«Не забудь, что он написал также „Туннель“, совершенно потрясающую вещь в духе Жюля Верна! — напомнил мне Шац. — Возможно, я неправильно произношу, но звучит это именно так — „Ингеборг“ или „Ингебург“. Это любовная история. И какая любовная история! Напоминает книгу „Она“, о которой ты все время толкуешь».
«Постараюсь ее найти, — обещал я. — Запиши-ка это название в мой блокнот».
Он записал его сразу вслед за «Робинзоном Крусо», «Баальзаком» и «Зенкевитчем». (Английская орфография ему никак не дается. Он говорит, что в ней нет логики и, черт возьми, совершенно прав.)
«Если будешь писать обо всем этом, — сказал он, — не забудь Иосифа Флавия. Это толстая книга о последних днях еврейского народа…»
Но самым долгим оказалось обсуждение «Нарцисса и Гольдмунда» — прочитанного, естественно, на иврите. Английская версия по какой-то любопытной причине получила название «Смерть и возлюбленный». Я натолкнулся на эту книгу Германа Гессе лишь несколько лет назад. И это одна из тех книг, которые глубоко затрагивают, волнуют художника. В ней есть магия и великая мудрость. «Мудрость жизни», как сказал бы Д. Г. Лоуренс. Это словно «каденция» к метафизике искусства. Это также «небесная речь», переведенная в низшую октаву. В ней прославляются муки и триумф искусства. Естественно, она нашла громадный отклик в душе моего друга Шаца, который стал свидетелем возрождения искусств в Палестине — более того, был непосредственно связан с ним благодаря деятельности своего отца. Любой человек, читавший эту книгу, должен ощутить в самом себе великое возрождение вечной истины искусства.

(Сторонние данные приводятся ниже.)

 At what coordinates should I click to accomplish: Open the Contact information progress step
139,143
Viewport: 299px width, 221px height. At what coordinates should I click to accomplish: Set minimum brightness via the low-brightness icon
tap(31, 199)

Находясь под очарованием «Нарцисса и Гольдмунда», мы продолжили беседу: поговорили о прошлом и настоящем Иерусалима, об арабах и о том, какие это удивительные люди для тех, кто близко их знает, о банановой роще близ Иерихона, которой некогда совместно владели его отец и Великий Муфтий, вновь о йеменцах и их поразительном образе жизни и, наконец, о его отце, Борисе Шаце, который основал в Иерусалиме Школу искусств и ремесел, назвав ее именем Веселиила и обучив своего сына всем видам искусства — даже тем, что существовали только в древности. Тут он вновь рассказал забавную историю о том, как его отцу удалось доставить в Палестину первое пианино. Плутовские подробности этого приключения напомнили мне один из самых экзотических отрывков у Сандрара (кажется, в книге «Бродить по свету»), где он, используя все ресурсы своей изумительной клавиатуры, описывает перевозку тысячи и одного предмета торговли (включая пианино) на спинах вьючных животных, богов и людей, которым сначала пришлось подниматься в Анды (он находился тогда в глухой южноамериканской деревушке), а затем совершить долгий, от восхода до заката, мучительный переход к морю. Это место производит на меня эффект таинственного солнечного взрыва: великий раскаленный шар преобразился в огромный рог изобилия, источающий уже не жар, а немыслимое количество самых невероятных предметов — и опорожнил его некий супергравитационный Крис Крингл где-то у черта на куличках!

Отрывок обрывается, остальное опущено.